CUDPP
2.1
CUDA Data-Parallel Primitives Library
|
This code sample demonstrates a basic usage of CUDPP for computing the parallel prefix sum of a floating point array on the GPU.
The simpleCUDPP sample is the "hello" world example for CUDPP. Its aim is to show you how to initialize, run, and shut down CUDPP functions.
The main function in simpleCUDPP.cu is runTest()
.
runTest
starts by initializing the CUDA device and then declaring the number of elements and the array size for the arrays we plan to scan. It then allocates the host-side (CPU-side) input array, h_idata
, and initializes the data it contains with some random values between 0 and 15.
After the input data is created on the host, we allocate a device (GPU) array d_idata
and copy the input data from the host using cudaMemcpy()
. We also allocate a device array for the output results, d_odata
.
Before we use the CUDPP library, we must initialize it. We do this by calling cudppCreate(), which returns a handle to the CUDPP library object. This handle must be used when creating CUDPP plans (described next), so it must be held by the calling thread until it is ready to shut down CUDPP.

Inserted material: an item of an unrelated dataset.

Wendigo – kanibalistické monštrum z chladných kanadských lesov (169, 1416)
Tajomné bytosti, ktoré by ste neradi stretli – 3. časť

Next comes the real CUDPP stuff. First we have to configure CUDPP to scan our array. Configuration of algorithms in CUDPP relies on the concept of the plan. A plan is a data structure that maintains intermediate storage for the algorithm, as well as information that CUDPP may use to optimize execution of the present hardware. When invoked using cudppPlan(), the CUDPP planner takes the configuration details passed to it and generates an internal plan object. It returns a CUDPPHandle – an opaque pointer type that is used to refer to the plan object – that must be passed to other CUDPP functions in order to execute algorithms.
In this case we are going to do a forward exclusive float
sum-scan of numElements
elements. We tell the planner this by filling out a CUDPPConfiguration struct with the algorithm (CUDPP_SCAN), datatype (CUDPP_FLOAT), operation (CUDPP_ADD), and options (CUDPP_OPTION_FORWARD, CUDPP_OPTION_EXCLUSIVE). We then pass this config to cudppPlan along with the maximum number of elements we want to scan, numElements. Finally, we pass 1 and 0 for the numRows and rowPitch parameters, since we only want to scan a one-dimensional array. See the documentation for cudppPlan() for more details on these parameters.
We now have a handle to our plan object in scanplan. Next, after making sure that cudppPlan() did not return an error, we put CUDPP to work by invoking cudppScan(), to which we pass our plan handle, the output and input device arrays, and the number of elements to scan.
Next, we read the results of the scan from d_odata back to the host, compute a reference solution on the CPU (computeSumScanGold()
), and compare the results for correctness.
Finally, we tell CUDPP to clean up the memory used for our plan object, using cudppDestroyPlan(). Then we shut down the CUDPP library using cudppDestroy(), passing it the handle we received from cudppCreate(). Finally we free the host and device arrays using free()
and cudaFree
, respectively.
Using CUDPP for parallel prefix sums is easy!